I mean, is it possible that we left Rome with 39.5 ºC and arrived back in London with 15ºC? 
Don’t you think I am at risk of catatonia for the sudden change in temperature (not even between Mars and Venus such a difference of climate...) like I should just come out of the plane and keel over Gabriel’s trolley? 
Bah. 
I’m nevertheless still alive, back from two weeks in Rome and two days at Disneyland Paris that have scarred me inside (and outside ... See 'The Haunted Manor'... Disney my ass!! That ride was conceived by Satan himself...). 
We have been blessed by the weather, that was nothing short of sensational for the duration of our stay. 
We had lunch and dinner every day in the garden, Gabriel raised Armageddon with the inflatable paddling pool (or ‘the water park’ ... as grandma calls it, but she makes the special effects herself, standing on a chair pouring the watering can over Gabriel inside the pool .... She is too creative!), and I have 'pulled the plug‘  a little from the humdrum of everyday life. 
Then oh well, two days at Disneyland at the mercy of the French (by all means, I love them, but they managed to kill all the Disney Magic with their ‘Frenchness’.... In short, they really pissed me off.... But I will tell you in another post....) and so I have replenished the levels of stress that I was able to reduce during my Roman holiday, and now here I am: hubby in Milan for business, baby napping away and me here, on the sofa, trying to steal a couple of hours to write something meaningful. 
As perhaps some of you have already read the post by Nina Cerca, there was also the opportunity to know personally one of my fellow bloggers, Nina, in a meeting arranged just like that, without thinking. 
And all of a sudden Nina and her Man were in my garden drinking coffee with us. 
With 2000ºC in the shade. 
I don’t think I could add much more to the post she dedicated to our encounter without incurring in the adulatory, but for fuck’s sake Nina! 

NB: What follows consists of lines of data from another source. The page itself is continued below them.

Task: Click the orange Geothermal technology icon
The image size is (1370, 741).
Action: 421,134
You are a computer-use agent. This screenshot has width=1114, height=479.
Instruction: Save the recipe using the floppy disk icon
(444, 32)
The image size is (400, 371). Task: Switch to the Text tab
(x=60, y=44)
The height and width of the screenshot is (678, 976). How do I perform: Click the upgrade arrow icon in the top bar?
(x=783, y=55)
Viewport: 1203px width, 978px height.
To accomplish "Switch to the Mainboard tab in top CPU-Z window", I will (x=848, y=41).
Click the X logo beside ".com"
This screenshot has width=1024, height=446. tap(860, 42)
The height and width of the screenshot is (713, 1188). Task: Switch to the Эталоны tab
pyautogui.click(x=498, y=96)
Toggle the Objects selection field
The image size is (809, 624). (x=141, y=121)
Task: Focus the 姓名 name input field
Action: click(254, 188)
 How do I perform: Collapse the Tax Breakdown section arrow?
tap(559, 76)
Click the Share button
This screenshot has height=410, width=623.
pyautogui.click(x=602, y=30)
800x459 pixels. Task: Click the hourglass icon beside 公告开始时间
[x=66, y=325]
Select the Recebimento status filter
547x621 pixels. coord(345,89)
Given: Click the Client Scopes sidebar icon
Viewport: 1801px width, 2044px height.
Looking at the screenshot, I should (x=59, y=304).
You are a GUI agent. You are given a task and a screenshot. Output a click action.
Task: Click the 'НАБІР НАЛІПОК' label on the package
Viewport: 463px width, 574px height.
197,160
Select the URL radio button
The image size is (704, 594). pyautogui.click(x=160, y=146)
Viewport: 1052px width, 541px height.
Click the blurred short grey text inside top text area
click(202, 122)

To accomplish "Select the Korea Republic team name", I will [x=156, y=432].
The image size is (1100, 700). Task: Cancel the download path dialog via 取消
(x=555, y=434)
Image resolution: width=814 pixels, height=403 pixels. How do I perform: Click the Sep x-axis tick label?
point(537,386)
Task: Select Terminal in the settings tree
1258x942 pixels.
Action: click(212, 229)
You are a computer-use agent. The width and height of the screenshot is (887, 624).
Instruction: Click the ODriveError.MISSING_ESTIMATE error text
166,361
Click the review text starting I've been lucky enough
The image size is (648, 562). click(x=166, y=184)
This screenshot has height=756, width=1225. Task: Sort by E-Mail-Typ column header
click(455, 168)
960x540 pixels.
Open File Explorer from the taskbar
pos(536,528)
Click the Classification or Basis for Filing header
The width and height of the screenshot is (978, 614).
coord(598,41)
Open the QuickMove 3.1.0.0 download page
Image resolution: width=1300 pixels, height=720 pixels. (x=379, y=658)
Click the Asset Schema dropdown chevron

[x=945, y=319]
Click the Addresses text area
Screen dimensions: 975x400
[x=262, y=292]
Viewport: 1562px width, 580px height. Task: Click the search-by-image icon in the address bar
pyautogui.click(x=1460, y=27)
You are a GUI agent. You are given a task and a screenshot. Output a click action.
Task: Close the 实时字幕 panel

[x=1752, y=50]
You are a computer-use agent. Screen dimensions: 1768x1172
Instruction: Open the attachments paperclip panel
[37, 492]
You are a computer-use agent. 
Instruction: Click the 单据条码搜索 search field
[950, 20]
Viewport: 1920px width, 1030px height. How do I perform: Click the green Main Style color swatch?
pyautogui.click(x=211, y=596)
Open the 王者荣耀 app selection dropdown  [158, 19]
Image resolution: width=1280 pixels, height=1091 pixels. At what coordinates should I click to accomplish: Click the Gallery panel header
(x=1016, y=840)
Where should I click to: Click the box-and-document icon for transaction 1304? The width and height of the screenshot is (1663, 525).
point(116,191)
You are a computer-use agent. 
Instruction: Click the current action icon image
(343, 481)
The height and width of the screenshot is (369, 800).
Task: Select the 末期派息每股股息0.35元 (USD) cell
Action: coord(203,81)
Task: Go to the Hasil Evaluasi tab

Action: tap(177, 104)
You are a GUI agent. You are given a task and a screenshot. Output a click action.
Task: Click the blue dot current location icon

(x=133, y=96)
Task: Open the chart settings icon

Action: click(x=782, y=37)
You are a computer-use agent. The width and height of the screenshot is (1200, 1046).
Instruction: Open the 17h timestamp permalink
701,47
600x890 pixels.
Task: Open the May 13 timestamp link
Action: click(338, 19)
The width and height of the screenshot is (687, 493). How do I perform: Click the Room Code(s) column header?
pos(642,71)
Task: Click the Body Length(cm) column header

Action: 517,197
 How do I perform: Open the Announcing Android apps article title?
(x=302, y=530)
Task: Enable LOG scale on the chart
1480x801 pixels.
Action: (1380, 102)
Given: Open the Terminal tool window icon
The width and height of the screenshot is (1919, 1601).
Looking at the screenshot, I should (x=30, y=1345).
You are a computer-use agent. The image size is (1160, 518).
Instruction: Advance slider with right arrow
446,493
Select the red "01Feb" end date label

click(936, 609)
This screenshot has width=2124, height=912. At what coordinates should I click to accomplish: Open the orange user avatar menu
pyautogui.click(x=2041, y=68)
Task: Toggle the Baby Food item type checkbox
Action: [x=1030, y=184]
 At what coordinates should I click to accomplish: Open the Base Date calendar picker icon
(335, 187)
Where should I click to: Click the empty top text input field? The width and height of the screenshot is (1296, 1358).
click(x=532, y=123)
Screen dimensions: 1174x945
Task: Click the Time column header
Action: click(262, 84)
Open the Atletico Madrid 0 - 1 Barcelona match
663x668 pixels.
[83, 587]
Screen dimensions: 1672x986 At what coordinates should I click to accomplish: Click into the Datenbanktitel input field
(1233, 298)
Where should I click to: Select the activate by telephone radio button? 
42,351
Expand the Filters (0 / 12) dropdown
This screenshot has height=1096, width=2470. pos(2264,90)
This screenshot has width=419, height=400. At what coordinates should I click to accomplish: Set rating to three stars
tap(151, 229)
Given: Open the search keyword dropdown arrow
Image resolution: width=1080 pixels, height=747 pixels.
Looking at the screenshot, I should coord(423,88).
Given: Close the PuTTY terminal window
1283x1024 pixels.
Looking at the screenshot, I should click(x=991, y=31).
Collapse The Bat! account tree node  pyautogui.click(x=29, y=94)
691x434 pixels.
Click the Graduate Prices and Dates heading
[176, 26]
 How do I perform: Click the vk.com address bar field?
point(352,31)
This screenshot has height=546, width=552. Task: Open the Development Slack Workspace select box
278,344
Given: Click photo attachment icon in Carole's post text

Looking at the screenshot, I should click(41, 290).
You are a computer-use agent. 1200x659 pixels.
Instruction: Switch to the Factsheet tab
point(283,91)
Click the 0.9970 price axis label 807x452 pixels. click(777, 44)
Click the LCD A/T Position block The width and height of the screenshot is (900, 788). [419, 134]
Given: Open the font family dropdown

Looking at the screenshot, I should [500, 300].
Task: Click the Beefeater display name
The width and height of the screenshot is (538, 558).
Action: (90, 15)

At least you could have tried anyway! 
From her post Steven comes out as a hot guy that gets her knickers in a spin and me, I am sweaty, puffy-eyed and ‘walking slowly, like someone that doesn’t sleep much at night’ (...or someone whose artificial hip has been manufactured out of papier-maché). 
WTF Nina... :0)
Then she complains that I have not served any dessert. 
You got lucky with the coffee!!! 
But no, seriously, this was one of those meetings that 'had to happen' and I and Steven clashed with one of the many 'abnormal' realities that are still taboo in Italy. 
The reality of couples that are ‘otherwise fertile’ (to use a definition minted by Nina herself....). 
We would be sent to the stake because we had the audacity to have a child, they would be stoned in the town square because they have the misfortune not to have one yet and the audacity to want to try IVF. 
Out of this world!
I am happy to read in Nina’s post that our meeting has given her and her Man a great desire for optimism, because if it is true that my eyes are a little 'mashed up' from the sleepless nights and the heat, Nina’s eyes are the eyes of someone who cries often. 
Those two eyes, on such a sunny smile and  face, are completely out of place. 
And then her sweetness, her tenderness, her mothering nature, her gentle request  "Can I pick up Gabriel to feel how much he weighs?", while her Man caresses his little head... 
I can only imagine the bitterness that is generated by so much happiness, when that happiness belongs to others. 
I say this honestly. I've been there too and I'm not ashamed to say that I’ve envied. 
Envy is ugly, but it’s human and it’s the sister of Despair: two ugly bitches to run over with your car wherever you see them. 
We spoke about fertilization: heterologous, homologous, assisted, unassisted and all its variants, and for once we did not have to do little drawings nor mention Ricky Martin (who has greatly simplified the explanations I always give to people....).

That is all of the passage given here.